* **EXERCISE**:
Carry the news report below on HIV transmission between two women in Houston forward, beginning after its last sentence.

* **SOURCE DOCUMENT**:
________________________

Shirley K. Chan, Lupita R. Thornton, Karen J. Chronister, Dr. Jeffrey Meyer, Marcia Wolverton, Cynthia K. Johnson, Dr. Raouf R. Arafat, all of the Houston Department of Health and Human Services; and Dr. M. Patricia Joyce, William M. Switzer, Walid Heneine, Anupama Shankar, Timothy Granade, S. Michele Owen, Patrick Sprinkle, Vickie Sullivan all of the National Center for HIV at the Centers for Disease Control and Prevention, investigated the case.
Laboratory testing confirmed the woman with newly diagnosed HIV infection had a virus virtually identical to that of her female partner, who was diagnosed previously with HIV and who had stopped receiving anti-retroviral treatment in 2010, the CDC's Morbidity and Mortality Weekly Report said.
The woman with the newly acquired infection did not report any other recognized risk factors for HIV infection, and the viruses infecting the two women had more than 98 percent sequence identity in three genes.
The couple had not received any preventive counseling before acquisition of the virus by the woman who had tested negative for HIV.

________________________

Saved entries:
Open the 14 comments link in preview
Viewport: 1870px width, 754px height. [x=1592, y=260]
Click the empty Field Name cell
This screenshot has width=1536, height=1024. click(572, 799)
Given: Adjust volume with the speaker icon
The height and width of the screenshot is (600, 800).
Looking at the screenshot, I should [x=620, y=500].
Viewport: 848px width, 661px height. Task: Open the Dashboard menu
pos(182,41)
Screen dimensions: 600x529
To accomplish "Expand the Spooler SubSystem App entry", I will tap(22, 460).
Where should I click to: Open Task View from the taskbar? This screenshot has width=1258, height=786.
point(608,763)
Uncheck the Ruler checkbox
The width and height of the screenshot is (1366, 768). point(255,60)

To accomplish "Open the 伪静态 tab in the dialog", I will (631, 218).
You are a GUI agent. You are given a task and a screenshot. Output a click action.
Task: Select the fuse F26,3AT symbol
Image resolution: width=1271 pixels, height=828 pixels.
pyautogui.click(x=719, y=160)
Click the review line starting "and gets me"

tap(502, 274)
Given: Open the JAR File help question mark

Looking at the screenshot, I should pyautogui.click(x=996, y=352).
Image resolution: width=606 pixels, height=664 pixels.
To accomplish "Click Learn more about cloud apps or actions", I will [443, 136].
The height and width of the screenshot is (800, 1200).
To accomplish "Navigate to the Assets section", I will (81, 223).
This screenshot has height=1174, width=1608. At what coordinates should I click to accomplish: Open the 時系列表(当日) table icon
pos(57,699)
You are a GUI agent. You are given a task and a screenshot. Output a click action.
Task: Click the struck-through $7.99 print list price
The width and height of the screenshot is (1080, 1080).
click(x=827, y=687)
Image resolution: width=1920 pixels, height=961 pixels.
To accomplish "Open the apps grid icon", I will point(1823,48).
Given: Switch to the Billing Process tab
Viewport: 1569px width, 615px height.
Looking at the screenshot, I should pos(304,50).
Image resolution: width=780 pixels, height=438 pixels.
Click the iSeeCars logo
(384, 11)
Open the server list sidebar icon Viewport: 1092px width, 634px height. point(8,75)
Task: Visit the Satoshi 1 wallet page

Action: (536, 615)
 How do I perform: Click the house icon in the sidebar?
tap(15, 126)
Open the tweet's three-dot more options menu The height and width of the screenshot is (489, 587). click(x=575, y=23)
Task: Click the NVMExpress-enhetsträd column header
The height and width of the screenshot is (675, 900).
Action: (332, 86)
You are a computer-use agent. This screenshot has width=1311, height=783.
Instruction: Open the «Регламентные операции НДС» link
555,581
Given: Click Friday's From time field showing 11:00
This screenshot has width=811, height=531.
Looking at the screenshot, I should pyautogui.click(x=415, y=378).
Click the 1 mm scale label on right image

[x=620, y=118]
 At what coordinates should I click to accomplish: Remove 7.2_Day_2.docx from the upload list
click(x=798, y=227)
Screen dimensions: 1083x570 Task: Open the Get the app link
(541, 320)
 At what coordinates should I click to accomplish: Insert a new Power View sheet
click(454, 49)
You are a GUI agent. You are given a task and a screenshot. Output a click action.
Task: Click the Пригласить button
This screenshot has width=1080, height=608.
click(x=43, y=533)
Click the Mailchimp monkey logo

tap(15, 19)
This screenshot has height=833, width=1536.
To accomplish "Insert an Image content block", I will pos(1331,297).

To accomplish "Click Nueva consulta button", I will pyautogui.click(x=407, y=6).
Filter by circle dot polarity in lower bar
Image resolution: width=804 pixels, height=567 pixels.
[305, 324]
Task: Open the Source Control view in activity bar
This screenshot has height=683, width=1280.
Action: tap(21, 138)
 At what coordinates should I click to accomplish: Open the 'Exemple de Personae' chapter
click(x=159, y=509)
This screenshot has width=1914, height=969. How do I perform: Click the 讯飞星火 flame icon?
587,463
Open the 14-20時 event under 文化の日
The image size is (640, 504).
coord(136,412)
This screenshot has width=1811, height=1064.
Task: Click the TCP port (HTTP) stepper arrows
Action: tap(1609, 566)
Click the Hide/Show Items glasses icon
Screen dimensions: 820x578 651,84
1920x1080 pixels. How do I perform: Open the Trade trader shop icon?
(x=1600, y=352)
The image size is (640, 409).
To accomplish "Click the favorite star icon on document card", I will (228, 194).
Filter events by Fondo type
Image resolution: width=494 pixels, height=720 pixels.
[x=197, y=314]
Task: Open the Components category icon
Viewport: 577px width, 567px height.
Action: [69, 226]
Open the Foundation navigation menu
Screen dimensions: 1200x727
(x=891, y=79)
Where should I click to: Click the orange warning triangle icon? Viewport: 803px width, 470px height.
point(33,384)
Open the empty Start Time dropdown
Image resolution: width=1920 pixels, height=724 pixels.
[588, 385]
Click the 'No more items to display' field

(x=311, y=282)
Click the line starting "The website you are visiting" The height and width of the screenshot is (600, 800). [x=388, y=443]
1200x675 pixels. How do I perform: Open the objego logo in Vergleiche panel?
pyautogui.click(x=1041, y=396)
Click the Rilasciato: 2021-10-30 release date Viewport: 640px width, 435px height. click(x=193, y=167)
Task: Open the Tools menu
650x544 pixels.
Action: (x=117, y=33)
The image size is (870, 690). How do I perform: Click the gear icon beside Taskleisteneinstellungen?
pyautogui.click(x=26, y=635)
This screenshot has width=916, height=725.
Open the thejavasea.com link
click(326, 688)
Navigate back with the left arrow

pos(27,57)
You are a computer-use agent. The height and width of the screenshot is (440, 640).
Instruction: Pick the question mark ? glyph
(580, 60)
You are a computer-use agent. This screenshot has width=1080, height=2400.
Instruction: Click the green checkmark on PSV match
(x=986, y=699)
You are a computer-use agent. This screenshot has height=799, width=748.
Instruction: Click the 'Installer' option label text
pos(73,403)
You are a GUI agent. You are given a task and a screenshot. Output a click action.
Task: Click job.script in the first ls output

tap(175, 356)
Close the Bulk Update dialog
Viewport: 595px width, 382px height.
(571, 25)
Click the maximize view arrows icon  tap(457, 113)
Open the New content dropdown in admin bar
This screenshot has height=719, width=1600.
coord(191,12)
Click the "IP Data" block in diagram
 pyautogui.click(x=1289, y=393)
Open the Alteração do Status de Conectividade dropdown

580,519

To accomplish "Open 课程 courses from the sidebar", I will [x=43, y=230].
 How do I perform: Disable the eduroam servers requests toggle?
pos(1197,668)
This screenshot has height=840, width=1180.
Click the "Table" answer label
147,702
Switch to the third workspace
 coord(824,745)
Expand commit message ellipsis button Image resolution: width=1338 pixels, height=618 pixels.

________________________

* **RESPONSE AREA**:
HIV-discordant couples -- one negative and one positive -- should receive counseling regarding safer sex practices, and HIV-infected partners should be linked to and retained in medical care, the CDC said.
Transmission of HIV between women who have sex with women has been reported rarely and is difficult to ascertain, the CDC said.
The potential for HIV transmission by female-to-female sexual contact includes unprotected exposure to vaginal or other body fluids and to blood from menstruation, or to exposure to blood from trauma during sex.
Other potential exposures associated with HIV transmission in women having sex with women must be ruled out include injection drug use, heterosexual sex, tattooing, acupuncture, piercing, use of shared sex toys between the partners and other persons, exposure to body fluids of others and receipt of transplants or transfusion, the CDC officials said.